Required action:
Produce one exact copy of the records, no pictures.

[[ Dataset extract open ]]

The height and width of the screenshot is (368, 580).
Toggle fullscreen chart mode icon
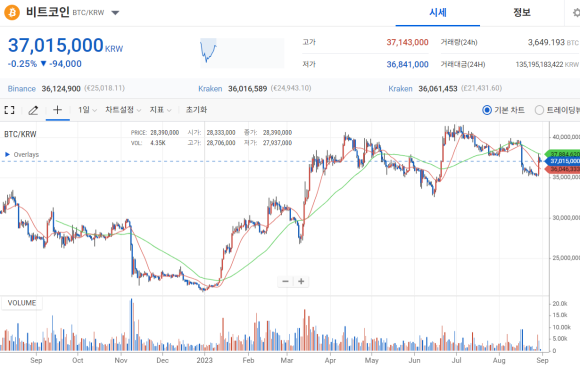pos(9,110)
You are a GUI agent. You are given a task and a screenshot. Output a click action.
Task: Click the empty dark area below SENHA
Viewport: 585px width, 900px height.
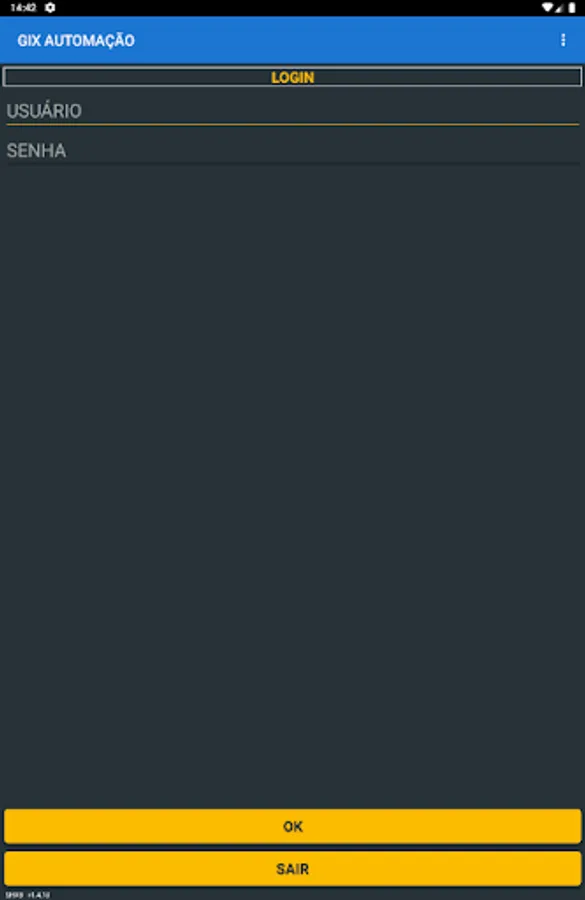click(x=292, y=482)
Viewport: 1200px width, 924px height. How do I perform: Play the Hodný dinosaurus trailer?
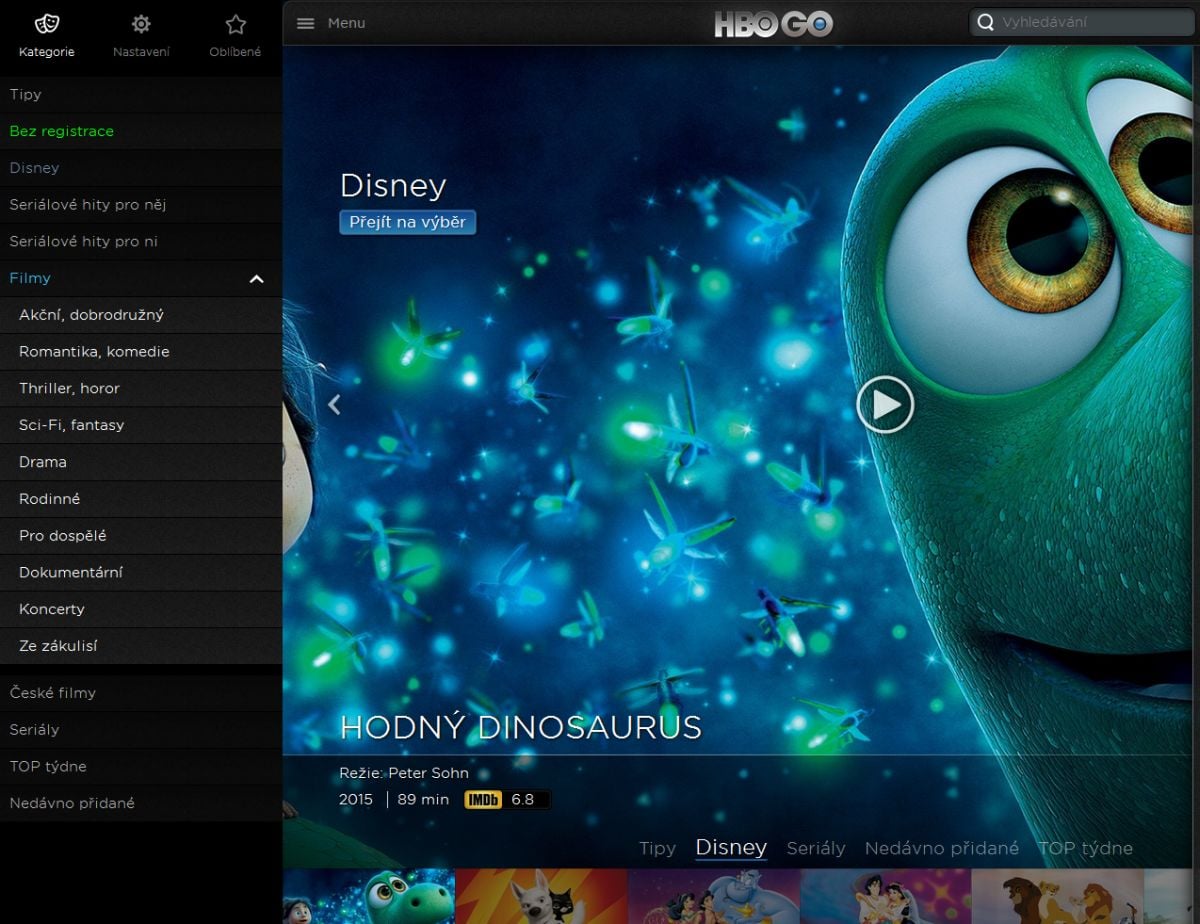tap(885, 405)
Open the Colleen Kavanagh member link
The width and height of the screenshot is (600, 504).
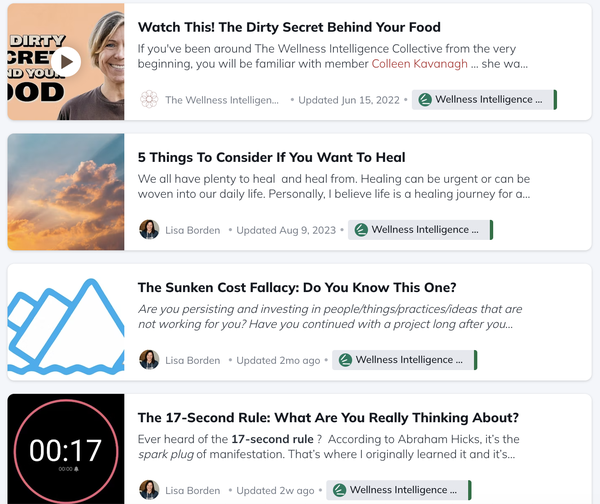(x=419, y=64)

[[ Dataset extract closed ]]

Output for this task:
The height and width of the screenshot is (368, 580).
Toggle fullscreen chart mode icon
pos(9,110)
You are a GUI agent. You are given a task and a screenshot. Output a click action.
Task: Click the empty dark area below SENHA
Viewport: 585px width, 900px height.
click(x=292, y=482)
Viewport: 1200px width, 924px height. How do I perform: Play the Hodný dinosaurus trailer?
tap(885, 405)
Open the Colleen Kavanagh member link
The width and height of the screenshot is (600, 504).
(x=419, y=64)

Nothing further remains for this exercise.